The company’s financials have generated slightly lower topline revenue, reduced gross profit margin, and lowered operating profit and net income.
Free cash flow for the twelve months ending June 30, 2023, was $778 million.
Selling, G&A expenses as a percentage of total revenue have moved lower despite a drop in revenue and its Selling, G&A efficiency multiple dropped to negative (0.1x) in the most recent partial-year reporting period.
The firm currently plans to pay no dividends and to retain future earnings for reinvestment back into the company’s growth and working capital requirements.
The company is subject to dividend laws in England and Wales, so it is restricted as to the conditions under which it may pay dividends in the future.
Arm’s recent capital spending history indicates it has spent lightly on capital expenditures as a percentage of its operating cash flow.
The market opportunity for CPU design is large and expected to continue growing at a reasonably high rate of growth in the coming years, so the firm enjoys strong industry growth dynamics in its favor.

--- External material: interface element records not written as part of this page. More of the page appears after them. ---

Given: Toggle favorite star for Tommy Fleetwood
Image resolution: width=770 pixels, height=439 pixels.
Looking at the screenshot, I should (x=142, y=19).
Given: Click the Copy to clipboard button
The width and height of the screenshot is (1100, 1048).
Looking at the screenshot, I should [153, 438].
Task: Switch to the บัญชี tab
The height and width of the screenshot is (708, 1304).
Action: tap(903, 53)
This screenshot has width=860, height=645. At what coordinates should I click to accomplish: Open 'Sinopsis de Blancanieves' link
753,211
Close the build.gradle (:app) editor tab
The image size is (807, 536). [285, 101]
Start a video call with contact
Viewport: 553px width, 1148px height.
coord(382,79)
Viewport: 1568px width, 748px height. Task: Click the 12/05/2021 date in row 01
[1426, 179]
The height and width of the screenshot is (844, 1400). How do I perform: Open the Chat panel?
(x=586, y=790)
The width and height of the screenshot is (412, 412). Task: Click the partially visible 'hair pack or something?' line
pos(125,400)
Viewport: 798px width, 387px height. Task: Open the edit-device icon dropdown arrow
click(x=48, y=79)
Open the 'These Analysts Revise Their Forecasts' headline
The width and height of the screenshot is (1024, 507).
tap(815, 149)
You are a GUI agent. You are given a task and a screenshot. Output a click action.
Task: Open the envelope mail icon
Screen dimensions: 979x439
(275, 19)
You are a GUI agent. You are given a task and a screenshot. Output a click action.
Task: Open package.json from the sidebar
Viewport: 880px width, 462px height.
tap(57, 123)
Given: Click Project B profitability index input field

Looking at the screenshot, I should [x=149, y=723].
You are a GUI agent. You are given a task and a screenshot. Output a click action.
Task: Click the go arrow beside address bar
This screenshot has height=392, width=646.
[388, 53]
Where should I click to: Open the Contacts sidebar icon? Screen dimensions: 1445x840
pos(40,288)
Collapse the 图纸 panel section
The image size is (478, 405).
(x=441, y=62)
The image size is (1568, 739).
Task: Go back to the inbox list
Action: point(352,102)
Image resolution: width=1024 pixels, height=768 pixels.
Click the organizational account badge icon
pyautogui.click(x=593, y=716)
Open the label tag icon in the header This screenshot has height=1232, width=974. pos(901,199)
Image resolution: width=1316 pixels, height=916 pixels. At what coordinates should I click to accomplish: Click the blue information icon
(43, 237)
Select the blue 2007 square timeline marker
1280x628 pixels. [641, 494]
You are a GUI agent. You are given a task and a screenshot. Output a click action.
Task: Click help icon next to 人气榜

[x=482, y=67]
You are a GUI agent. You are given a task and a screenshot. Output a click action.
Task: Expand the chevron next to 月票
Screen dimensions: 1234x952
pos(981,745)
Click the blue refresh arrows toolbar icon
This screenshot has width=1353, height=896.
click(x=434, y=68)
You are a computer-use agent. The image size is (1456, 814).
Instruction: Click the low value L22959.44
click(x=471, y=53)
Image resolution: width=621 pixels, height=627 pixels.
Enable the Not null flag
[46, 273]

Business risks to the company’s outlook as a public company include the following management discussion about its Chinese entity and operations:
a ‘significant portion of our total revenue is generated from Arm China, a related party.[…] Despite our significant reliance on Arm China through our commercial relationship with them, both as a source of revenue and as a conduit to the important PRC market, Arm China operates independently of us. Under the IPLA, Arm China’s payments due to us are determined based on the financial information that Arm China provides to us. Accordingly, we are dependent on Arm China providing us with reliable and timely financial information. […] For the fiscal year ended March 31, 2023, although our total revenues derived from the PRC increased as compared to the prior year, the growth in our royalty revenues slowed for the same period primarily as a result of economic issues in the PRC and factors related to export control and national security matters. Furthermore, in light of these issues, we expect to continue to see declining royalty revenues derived from the PRC and we could see a decline in licensing revenues.[…] In the fiscal year ended March 31, 2023, royalty revenue represented 63% of our total revenue.’
Management is asking IPO investors to pay an Enterprise Value / Revenue multiple of just over 100x, an extremely high multiple.
Investors who can stomach a 100x EV/EBITDA multiple would need to believe Arm is really worth a far higher valuation than $49 billion.
While the firm is well positioned in the current demand growth environment for AI-related chip technologies, I question the proposed valuation given the company’s recent declining topline revenue growth, drop in operating profit and turn to operating cash loss.
Accordingly, my outlook on the ARM IPO is Neutral [Hold] due to excessive valuation.
Expected IPO Pricing Date: September 13, 2023.